Истина сперва становится банальной, стирается, как монета, долго ходившая по рукам. Еще можно разглядеть, где орел, где решка и чего монета стоит. Стершиеся две копейки стоят не меньше, чем новенькие. 2x2=4 остается истиной. Не сотвори прелюбы остается истиной. Но потерян внутренний смысл: не давай полу власти над умом, минуя сердце. Держи Бога в сердце и сердце в Боге. Держи невесту в сердце, как образ Божий... Осталось предписание, на которое сердце перестало откликаться. Монета стерлась, не видно ни орла, ни решки. Безличность, пошлость. И поэзия восстает против пошлости.
Ах, Господи, если бы Хам от рождения был черным! Но от рождения он бел и только постепенно чернеет. Хам — сын беззаботного пьяницы, забывшего, что истины надо рождать заново, не надеяться, что они и без нас пребудут. Без нас, если не перечеканивать монету, все сотрется. Все станет сперва банальным, потом пошлым — и откроется дорога хамству. Одна из самых важных задач воспитания — обновлять заповеди, рождать заново «не убий», «не лжесвидетельствуй», «не предай»...
Пошлость и хамство — цена за взрывное развитие личности. За философию Сократа. За речи Демосфена. Личностью становятся единицы, хамами — десятки, пошляками — сотни. И в конце концов пошляки попадают под власть хамов и создают культ величайших, гениальнейших хамов. В свободных странах пошляки обожают певцов и кинозвезд. В тоталитарных они обожают своего дуче, вождя, фюрера.
На Западе опошленная добропорядочность еще удерживает взрыв хамства. На Востоке — непобедимый блок пошлости и хамства. А личность? Личность всюду в обороне; и едва хватает сил сопротивляться. Стоит ли игра свеч? Держать ли нам еще знамя свободной личности или бросить под ноги победителям? Где гарантии, что общая свобода не приведет к новым взрывам низких страстей, что чувство ответственности вдруг вырастет, расширится и все спасет? Что новый шаг вперед ничтожно малой кучки не вызовет новых неожиданных последствий похуже прежних?

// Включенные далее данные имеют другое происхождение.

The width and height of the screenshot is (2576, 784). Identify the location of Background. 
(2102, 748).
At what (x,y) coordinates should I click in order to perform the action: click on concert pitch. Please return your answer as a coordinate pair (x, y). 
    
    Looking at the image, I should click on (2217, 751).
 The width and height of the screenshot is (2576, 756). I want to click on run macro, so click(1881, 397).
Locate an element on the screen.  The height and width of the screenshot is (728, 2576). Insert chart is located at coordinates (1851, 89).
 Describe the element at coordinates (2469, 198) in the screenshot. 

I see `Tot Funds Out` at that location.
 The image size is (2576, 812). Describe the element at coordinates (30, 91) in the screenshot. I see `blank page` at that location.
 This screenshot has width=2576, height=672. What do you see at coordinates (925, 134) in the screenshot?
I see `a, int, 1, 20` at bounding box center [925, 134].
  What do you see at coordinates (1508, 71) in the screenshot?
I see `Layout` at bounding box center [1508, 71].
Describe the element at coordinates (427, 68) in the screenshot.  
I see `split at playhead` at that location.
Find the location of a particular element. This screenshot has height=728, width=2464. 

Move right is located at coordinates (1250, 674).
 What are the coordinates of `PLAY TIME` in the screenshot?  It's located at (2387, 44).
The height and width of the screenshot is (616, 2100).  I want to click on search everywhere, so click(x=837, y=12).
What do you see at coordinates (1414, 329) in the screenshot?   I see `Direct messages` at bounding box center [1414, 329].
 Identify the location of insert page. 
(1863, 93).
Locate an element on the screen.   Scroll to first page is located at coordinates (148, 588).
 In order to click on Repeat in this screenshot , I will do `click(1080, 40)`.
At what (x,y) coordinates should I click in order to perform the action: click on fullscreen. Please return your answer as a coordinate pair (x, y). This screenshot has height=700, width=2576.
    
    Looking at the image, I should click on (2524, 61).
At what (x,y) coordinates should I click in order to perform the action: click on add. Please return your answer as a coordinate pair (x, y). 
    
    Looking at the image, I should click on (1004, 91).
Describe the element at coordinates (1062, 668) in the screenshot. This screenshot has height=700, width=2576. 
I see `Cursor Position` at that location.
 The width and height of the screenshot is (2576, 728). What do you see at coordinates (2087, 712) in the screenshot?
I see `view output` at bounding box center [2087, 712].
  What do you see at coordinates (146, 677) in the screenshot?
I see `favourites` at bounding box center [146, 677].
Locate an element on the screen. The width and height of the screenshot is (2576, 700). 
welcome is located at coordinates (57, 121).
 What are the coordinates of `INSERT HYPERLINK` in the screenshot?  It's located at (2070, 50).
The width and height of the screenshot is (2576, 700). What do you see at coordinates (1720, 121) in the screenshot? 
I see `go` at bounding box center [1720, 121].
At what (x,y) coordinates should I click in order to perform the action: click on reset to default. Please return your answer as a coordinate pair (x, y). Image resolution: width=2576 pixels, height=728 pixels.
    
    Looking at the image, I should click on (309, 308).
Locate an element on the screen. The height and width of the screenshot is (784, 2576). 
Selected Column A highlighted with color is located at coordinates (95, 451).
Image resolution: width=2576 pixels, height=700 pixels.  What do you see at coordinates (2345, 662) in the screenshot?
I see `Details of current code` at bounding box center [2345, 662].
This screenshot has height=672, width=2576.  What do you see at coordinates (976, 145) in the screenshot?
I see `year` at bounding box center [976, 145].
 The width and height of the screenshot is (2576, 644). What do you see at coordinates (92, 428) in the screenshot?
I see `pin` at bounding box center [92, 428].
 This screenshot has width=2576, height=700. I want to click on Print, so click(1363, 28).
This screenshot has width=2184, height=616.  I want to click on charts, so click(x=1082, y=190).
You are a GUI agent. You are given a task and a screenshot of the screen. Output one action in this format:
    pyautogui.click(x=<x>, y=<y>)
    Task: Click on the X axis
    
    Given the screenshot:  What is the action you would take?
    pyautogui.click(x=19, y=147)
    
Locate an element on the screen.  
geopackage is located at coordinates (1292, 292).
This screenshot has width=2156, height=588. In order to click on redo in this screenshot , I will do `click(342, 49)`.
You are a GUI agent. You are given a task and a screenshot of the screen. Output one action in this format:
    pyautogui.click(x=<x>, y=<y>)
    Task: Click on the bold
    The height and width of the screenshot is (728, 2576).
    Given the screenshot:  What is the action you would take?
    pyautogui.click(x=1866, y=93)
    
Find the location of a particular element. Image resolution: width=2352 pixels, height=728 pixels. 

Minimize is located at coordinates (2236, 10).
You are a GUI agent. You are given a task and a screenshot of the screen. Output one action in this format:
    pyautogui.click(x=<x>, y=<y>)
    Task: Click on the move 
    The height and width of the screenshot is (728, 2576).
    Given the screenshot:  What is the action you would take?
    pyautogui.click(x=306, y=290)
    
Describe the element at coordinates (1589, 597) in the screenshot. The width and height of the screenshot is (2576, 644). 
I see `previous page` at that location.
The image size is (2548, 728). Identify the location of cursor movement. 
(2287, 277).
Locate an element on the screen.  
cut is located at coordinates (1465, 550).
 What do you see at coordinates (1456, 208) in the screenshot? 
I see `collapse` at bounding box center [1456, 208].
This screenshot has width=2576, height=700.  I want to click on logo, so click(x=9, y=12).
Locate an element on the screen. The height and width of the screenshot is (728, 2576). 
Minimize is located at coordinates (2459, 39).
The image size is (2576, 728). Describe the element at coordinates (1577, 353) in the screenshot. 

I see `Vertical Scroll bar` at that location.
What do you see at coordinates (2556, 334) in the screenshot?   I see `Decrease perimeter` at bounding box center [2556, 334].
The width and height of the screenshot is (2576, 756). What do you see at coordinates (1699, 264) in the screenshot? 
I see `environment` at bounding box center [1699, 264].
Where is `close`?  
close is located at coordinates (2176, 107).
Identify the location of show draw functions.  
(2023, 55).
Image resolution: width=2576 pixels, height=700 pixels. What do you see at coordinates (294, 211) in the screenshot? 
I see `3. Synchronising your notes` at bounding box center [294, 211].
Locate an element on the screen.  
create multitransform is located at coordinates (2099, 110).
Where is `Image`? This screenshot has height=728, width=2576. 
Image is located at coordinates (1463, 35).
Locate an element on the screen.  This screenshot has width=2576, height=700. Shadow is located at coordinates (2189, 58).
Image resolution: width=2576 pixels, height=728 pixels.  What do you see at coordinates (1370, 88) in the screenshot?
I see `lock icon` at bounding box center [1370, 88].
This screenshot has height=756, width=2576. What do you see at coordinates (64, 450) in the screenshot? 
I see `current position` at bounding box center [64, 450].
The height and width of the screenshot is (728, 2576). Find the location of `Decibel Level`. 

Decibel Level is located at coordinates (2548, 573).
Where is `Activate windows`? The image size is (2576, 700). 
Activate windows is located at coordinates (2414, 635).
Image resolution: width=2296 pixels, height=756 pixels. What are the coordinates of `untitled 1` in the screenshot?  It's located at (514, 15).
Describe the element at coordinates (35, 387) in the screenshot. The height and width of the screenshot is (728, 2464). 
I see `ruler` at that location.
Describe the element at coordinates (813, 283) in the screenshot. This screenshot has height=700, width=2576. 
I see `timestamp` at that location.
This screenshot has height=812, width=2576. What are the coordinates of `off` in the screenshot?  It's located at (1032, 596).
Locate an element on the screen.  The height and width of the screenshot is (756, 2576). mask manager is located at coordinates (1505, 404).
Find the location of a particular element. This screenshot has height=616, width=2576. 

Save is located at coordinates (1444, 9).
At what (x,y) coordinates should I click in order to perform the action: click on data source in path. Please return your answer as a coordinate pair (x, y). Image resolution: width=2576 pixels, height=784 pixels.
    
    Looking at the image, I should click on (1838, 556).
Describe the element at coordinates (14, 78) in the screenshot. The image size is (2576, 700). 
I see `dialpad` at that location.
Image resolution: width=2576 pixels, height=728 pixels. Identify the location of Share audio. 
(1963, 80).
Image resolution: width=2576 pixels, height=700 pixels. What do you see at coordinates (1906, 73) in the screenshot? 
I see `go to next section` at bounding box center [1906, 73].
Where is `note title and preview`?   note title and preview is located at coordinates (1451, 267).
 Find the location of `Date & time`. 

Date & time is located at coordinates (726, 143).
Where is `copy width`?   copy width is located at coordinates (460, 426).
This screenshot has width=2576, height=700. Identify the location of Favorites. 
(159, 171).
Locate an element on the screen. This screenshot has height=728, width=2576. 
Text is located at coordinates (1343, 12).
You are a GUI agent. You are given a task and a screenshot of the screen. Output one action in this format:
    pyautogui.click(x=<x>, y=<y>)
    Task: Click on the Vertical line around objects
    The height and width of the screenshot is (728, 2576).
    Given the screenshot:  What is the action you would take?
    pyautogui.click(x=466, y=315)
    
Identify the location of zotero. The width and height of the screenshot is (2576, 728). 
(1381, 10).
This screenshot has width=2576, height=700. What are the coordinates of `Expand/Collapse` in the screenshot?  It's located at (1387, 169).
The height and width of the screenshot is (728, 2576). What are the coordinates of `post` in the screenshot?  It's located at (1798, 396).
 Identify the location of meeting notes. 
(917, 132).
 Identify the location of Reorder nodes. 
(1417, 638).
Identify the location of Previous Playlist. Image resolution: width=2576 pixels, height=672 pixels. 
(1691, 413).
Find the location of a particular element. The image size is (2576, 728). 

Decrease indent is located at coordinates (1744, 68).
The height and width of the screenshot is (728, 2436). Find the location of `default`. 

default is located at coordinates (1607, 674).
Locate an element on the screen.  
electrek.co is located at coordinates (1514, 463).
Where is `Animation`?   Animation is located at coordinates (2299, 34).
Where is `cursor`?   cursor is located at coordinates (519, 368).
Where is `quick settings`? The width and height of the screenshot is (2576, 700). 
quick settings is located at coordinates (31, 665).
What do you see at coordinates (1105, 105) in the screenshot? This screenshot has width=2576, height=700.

Остается одно — верить. И я верю, что сильно развитая личность стоит выше всех издержек, что она сама — смысл и свет. И свет во тьме светит, и тьма не объемлет его.
1981—1990
____________________________________________
5 Достоевского называют пророком русской революции. В некоторых революционных кругах им зачитывались. Толстого любил Ленин и прямо продолжал «срывание всех и всяческих масок». По отношению к Западу, либерализму, прогрессу оба величайших русских писателя действительно были нигилистами и сознательно подрывали почву западной традиции, в которую неловко пускала корни петербургская Россия. Русская литература и русская критика сыграли свою роль в крахе русской свободы.